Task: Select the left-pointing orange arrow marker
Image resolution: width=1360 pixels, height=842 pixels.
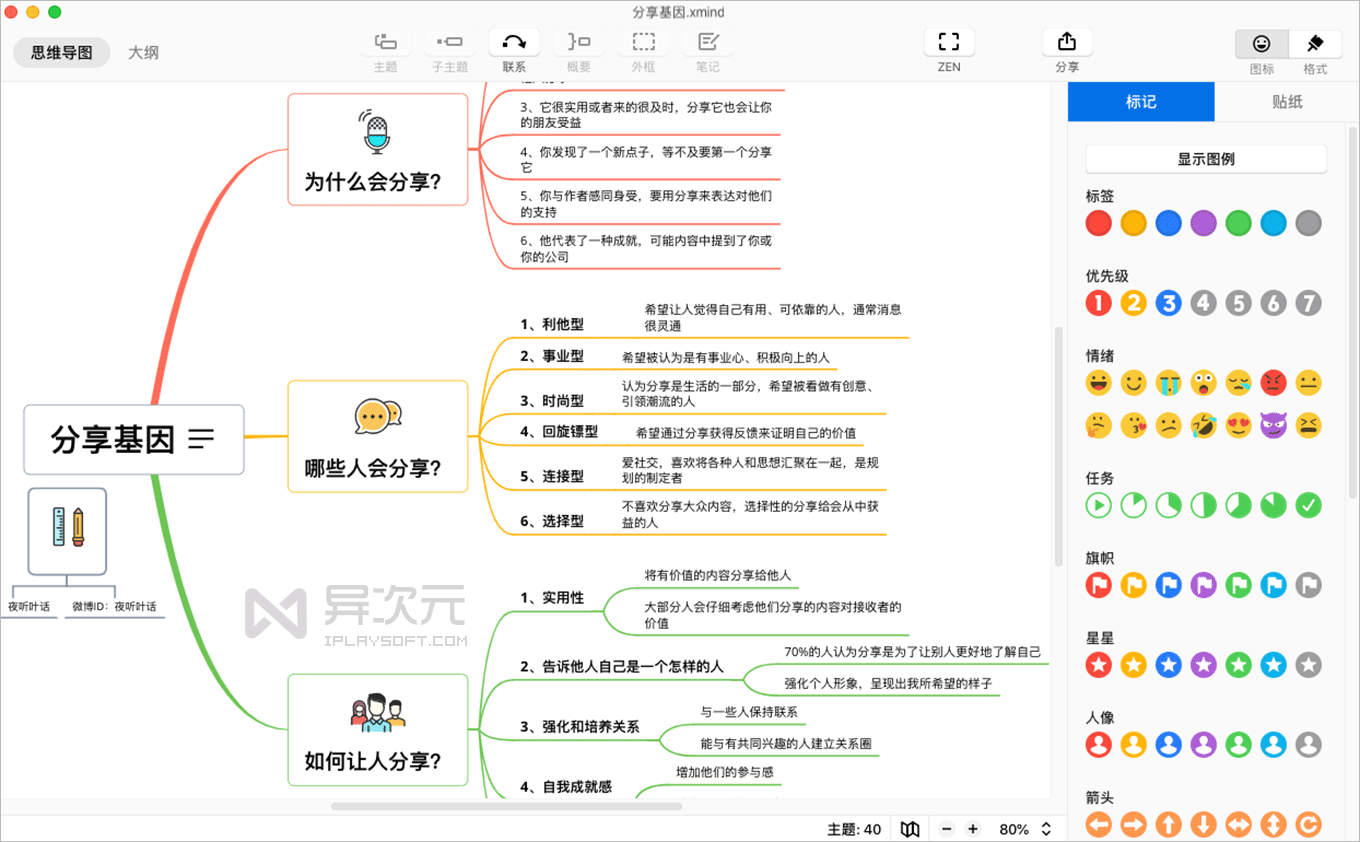Action: pos(1098,824)
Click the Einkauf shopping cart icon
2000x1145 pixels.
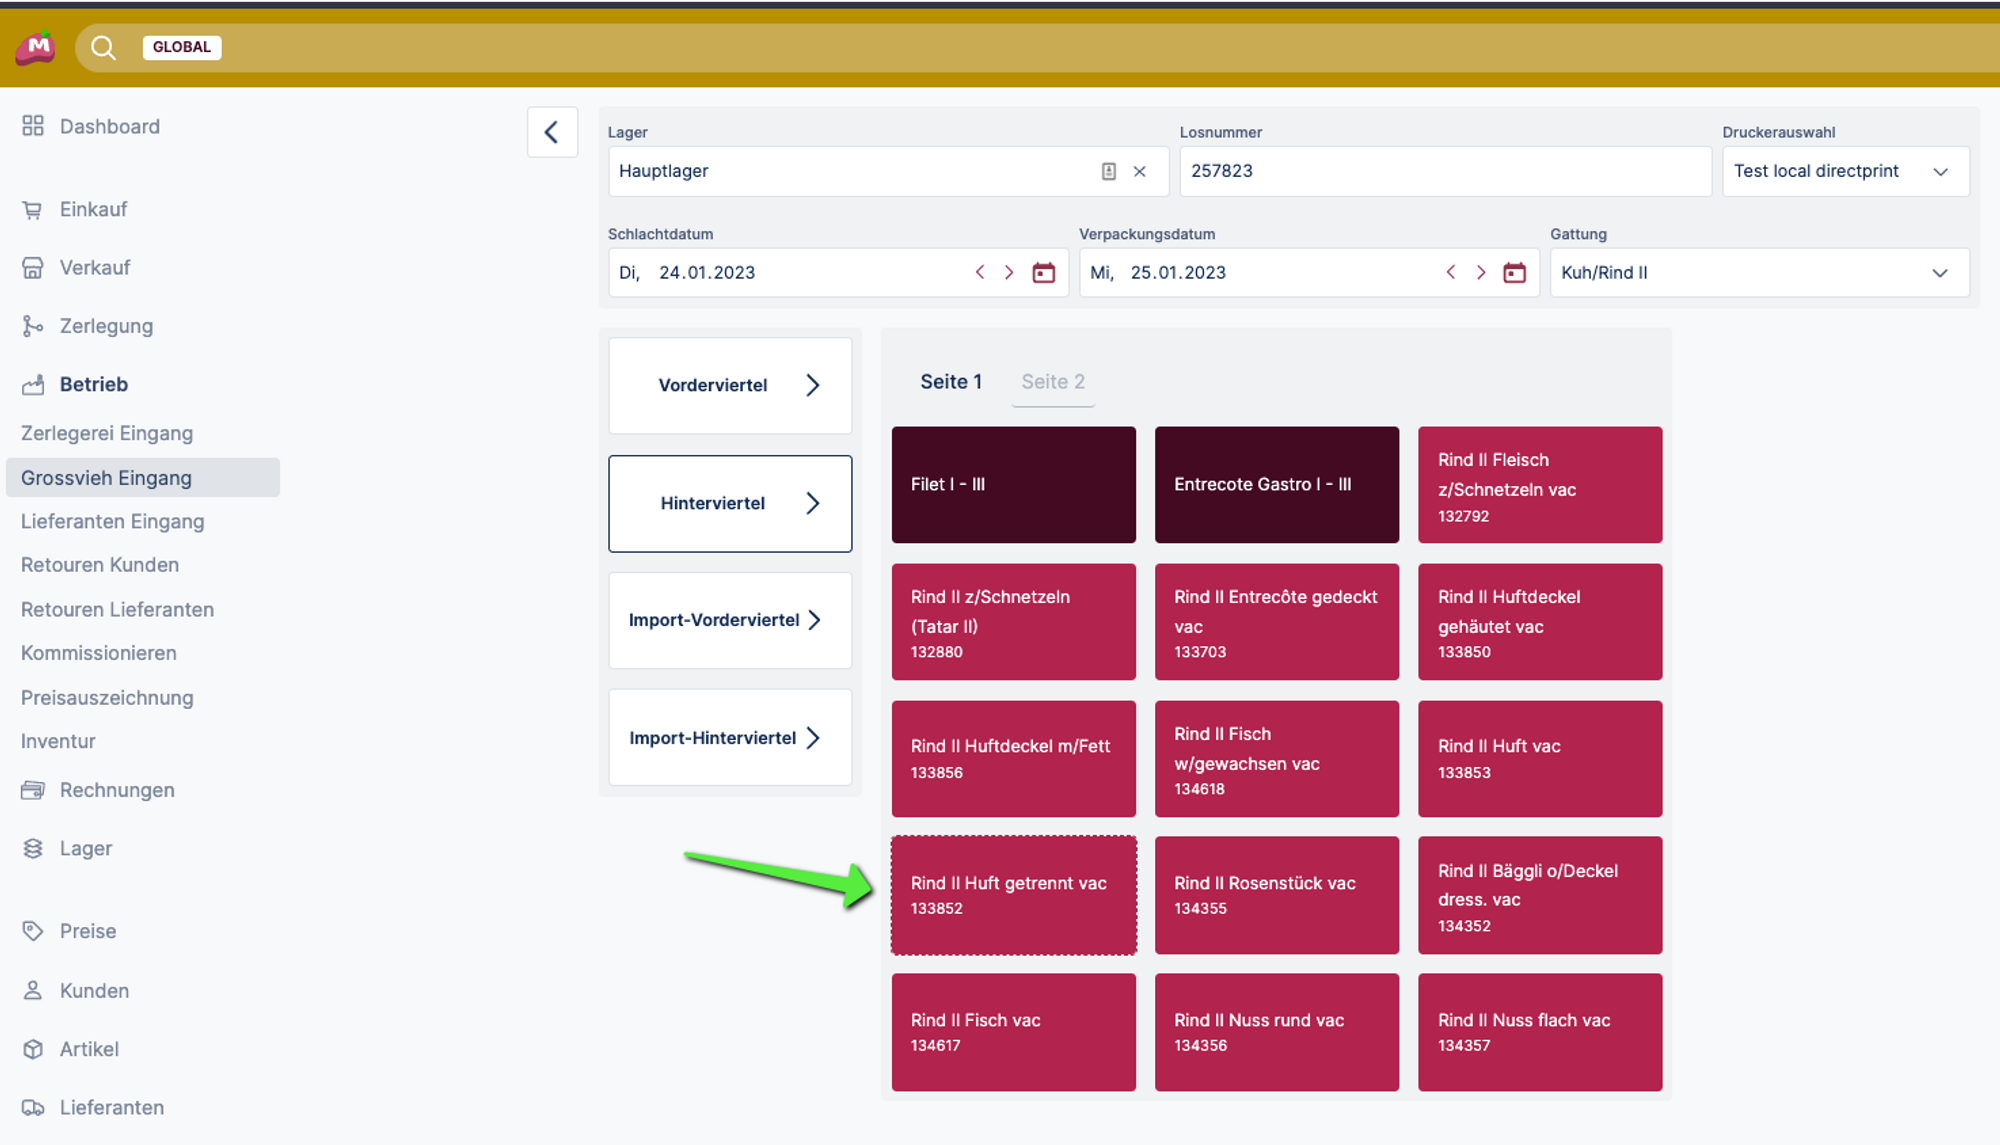[33, 210]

Goal of the exercise: Swap every "pixels" in the material above for "px" and reproduce it with nothing else changed, leaving out the pictures.

The output:
Task: Select the left-pointing orange arrow marker
Image resolution: width=1360 px, height=842 px.
Action: pos(1098,824)
Click the Einkauf shopping cart icon
2000x1145 px.
[33, 210]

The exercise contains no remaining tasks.